EXERCISE AIM> Please transcribe exactly, and only, the lines of the data below between the line holding "This screenshot has height=819, width=1456." and the line holding "The image size is (1568, 723).", inclusive.

Items from a data source>
================================

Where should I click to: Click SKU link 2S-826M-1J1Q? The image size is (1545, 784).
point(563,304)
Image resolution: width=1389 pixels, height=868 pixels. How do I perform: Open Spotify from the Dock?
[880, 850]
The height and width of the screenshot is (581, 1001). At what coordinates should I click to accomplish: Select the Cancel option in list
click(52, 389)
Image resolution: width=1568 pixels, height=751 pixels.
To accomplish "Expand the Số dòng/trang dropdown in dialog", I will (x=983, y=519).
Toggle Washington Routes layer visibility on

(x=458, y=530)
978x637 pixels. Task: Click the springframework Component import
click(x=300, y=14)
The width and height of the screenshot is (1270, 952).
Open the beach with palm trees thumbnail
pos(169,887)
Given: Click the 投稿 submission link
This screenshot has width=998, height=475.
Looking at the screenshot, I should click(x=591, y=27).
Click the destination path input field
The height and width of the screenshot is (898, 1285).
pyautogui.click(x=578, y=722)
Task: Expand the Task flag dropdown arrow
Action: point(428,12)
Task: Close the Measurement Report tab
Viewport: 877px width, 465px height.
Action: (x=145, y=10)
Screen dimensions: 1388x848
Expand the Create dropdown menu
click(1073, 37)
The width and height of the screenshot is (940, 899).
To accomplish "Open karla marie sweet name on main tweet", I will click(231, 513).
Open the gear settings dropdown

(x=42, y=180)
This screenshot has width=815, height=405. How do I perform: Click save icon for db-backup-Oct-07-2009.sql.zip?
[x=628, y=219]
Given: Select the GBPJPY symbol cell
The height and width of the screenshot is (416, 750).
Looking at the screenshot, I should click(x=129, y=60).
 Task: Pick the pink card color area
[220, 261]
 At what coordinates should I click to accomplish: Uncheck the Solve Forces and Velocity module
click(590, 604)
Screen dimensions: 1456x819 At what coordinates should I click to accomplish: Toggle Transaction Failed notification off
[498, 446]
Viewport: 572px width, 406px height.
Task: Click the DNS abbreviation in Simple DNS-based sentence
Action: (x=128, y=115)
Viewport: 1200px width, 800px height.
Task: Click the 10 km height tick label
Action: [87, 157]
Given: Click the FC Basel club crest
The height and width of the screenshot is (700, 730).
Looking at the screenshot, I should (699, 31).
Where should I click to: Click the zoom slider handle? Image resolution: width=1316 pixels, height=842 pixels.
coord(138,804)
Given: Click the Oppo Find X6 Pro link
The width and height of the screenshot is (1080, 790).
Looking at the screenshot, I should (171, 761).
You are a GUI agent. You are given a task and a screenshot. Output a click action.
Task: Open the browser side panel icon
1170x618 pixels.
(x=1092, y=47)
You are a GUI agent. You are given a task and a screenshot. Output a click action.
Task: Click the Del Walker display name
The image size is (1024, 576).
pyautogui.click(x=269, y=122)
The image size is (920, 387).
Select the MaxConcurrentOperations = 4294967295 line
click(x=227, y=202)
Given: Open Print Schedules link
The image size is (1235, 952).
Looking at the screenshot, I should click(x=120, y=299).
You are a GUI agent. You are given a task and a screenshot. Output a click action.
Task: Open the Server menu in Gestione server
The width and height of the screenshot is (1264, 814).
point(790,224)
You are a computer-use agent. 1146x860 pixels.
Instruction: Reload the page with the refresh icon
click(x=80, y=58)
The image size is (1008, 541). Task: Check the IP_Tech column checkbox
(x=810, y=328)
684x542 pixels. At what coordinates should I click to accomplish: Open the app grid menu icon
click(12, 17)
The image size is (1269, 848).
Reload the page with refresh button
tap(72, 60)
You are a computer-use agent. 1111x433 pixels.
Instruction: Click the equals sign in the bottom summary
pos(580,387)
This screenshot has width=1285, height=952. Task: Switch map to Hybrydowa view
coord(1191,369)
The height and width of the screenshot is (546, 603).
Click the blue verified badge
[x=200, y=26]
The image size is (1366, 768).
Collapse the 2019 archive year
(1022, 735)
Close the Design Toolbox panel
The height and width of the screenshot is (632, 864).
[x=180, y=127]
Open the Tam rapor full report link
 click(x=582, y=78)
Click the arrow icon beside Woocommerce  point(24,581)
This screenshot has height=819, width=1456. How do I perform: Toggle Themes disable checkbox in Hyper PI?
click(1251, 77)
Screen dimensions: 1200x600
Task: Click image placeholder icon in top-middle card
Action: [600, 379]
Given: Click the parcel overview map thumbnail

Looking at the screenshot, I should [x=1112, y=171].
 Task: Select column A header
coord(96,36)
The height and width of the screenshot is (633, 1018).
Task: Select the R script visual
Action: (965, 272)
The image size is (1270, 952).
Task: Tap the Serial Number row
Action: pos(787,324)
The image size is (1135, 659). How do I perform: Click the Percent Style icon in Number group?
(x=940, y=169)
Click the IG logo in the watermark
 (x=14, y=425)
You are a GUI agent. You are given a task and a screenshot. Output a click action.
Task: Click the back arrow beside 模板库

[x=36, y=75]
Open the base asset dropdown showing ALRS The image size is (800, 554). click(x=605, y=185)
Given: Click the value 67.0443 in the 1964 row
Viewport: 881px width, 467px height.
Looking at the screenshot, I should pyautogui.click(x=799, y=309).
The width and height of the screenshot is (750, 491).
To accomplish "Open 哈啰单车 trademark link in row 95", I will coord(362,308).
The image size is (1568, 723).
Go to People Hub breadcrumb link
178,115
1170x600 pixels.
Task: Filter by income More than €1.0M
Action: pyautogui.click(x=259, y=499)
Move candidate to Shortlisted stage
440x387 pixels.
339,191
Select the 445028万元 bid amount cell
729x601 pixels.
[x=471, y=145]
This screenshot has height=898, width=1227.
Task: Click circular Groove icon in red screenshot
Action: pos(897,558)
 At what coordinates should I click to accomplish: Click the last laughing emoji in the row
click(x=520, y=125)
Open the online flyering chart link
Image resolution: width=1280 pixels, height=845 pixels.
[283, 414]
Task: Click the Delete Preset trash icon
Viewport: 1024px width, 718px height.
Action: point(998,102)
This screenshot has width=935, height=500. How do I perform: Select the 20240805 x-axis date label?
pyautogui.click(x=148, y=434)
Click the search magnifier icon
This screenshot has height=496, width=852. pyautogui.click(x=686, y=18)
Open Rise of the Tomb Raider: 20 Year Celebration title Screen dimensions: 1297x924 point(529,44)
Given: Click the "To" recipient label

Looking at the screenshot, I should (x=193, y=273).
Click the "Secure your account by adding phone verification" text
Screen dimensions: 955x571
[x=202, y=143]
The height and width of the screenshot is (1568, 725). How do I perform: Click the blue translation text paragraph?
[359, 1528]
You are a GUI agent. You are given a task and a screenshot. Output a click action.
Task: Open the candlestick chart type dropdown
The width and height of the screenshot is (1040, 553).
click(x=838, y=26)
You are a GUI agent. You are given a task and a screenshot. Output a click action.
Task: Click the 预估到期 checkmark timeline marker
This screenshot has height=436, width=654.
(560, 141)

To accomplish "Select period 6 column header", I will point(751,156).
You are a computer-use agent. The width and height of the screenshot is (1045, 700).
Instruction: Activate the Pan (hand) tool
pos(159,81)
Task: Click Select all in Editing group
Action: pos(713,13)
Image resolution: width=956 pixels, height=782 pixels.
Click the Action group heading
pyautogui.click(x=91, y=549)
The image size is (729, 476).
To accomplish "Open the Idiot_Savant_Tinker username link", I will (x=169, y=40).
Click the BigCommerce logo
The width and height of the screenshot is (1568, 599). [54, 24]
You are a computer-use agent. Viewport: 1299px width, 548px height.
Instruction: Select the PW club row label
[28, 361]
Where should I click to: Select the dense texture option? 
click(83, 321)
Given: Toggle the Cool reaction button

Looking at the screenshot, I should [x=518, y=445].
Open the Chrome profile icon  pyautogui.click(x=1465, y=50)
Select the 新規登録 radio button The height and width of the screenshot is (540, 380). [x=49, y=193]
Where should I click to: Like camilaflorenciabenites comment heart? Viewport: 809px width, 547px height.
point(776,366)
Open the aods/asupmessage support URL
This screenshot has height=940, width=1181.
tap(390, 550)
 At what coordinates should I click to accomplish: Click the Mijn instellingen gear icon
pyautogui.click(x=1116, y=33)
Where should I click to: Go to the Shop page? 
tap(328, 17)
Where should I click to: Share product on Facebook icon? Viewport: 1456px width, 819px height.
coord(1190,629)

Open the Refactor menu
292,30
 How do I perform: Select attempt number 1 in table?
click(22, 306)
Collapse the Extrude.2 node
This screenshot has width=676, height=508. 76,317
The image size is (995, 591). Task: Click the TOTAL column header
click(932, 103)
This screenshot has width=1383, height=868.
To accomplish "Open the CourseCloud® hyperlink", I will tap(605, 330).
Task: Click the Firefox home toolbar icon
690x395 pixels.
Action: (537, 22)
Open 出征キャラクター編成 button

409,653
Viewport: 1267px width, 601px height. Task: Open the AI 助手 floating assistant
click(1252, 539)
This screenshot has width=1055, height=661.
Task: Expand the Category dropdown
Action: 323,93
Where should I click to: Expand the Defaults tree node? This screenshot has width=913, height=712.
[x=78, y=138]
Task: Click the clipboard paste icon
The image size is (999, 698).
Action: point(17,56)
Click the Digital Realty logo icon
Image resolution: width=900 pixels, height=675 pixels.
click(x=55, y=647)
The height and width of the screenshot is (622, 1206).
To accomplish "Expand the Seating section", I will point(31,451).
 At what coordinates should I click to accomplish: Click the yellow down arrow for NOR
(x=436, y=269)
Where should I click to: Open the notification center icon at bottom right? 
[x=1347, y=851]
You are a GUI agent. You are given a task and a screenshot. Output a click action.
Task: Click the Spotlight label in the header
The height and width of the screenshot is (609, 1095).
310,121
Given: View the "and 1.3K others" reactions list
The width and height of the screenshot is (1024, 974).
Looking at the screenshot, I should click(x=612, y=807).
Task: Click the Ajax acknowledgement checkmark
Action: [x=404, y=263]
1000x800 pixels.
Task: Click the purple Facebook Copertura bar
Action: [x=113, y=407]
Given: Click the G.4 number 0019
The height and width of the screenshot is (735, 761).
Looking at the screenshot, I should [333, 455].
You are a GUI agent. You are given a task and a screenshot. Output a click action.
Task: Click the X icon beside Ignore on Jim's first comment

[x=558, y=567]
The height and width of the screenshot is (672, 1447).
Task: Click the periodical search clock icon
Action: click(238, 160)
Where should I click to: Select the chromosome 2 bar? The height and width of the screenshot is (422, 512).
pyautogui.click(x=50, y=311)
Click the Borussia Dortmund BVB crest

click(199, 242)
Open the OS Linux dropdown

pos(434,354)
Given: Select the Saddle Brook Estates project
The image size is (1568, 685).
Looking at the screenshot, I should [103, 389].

================================

RESPONSE TO THIS EXERCISE>
This screenshot has height=819, width=1456. How do I perform: Toggle Themes disable checkbox in Hyper PI?
click(1251, 77)
Screen dimensions: 1200x600
Task: Click image placeholder icon in top-middle card
Action: [600, 379]
Given: Click the parcel overview map thumbnail

Looking at the screenshot, I should [x=1112, y=171].
 Task: Select column A header
coord(96,36)
The height and width of the screenshot is (633, 1018).
Task: Select the R script visual
Action: (965, 272)
The image size is (1270, 952).
Task: Tap the Serial Number row
Action: pos(787,324)
The image size is (1135, 659). How do I perform: Click the Percent Style icon in Number group?
(x=940, y=169)
Click the IG logo in the watermark
 (x=14, y=425)
You are a GUI agent. You are given a task and a screenshot. Output a click action.
Task: Click the back arrow beside 模板库

[x=36, y=75]
Open the base asset dropdown showing ALRS The image size is (800, 554). click(x=605, y=185)
Given: Click the value 67.0443 in the 1964 row
Viewport: 881px width, 467px height.
Looking at the screenshot, I should pyautogui.click(x=799, y=309).
The width and height of the screenshot is (750, 491).
To accomplish "Open 哈啰单车 trademark link in row 95", I will coord(362,308).
The image size is (1568, 723).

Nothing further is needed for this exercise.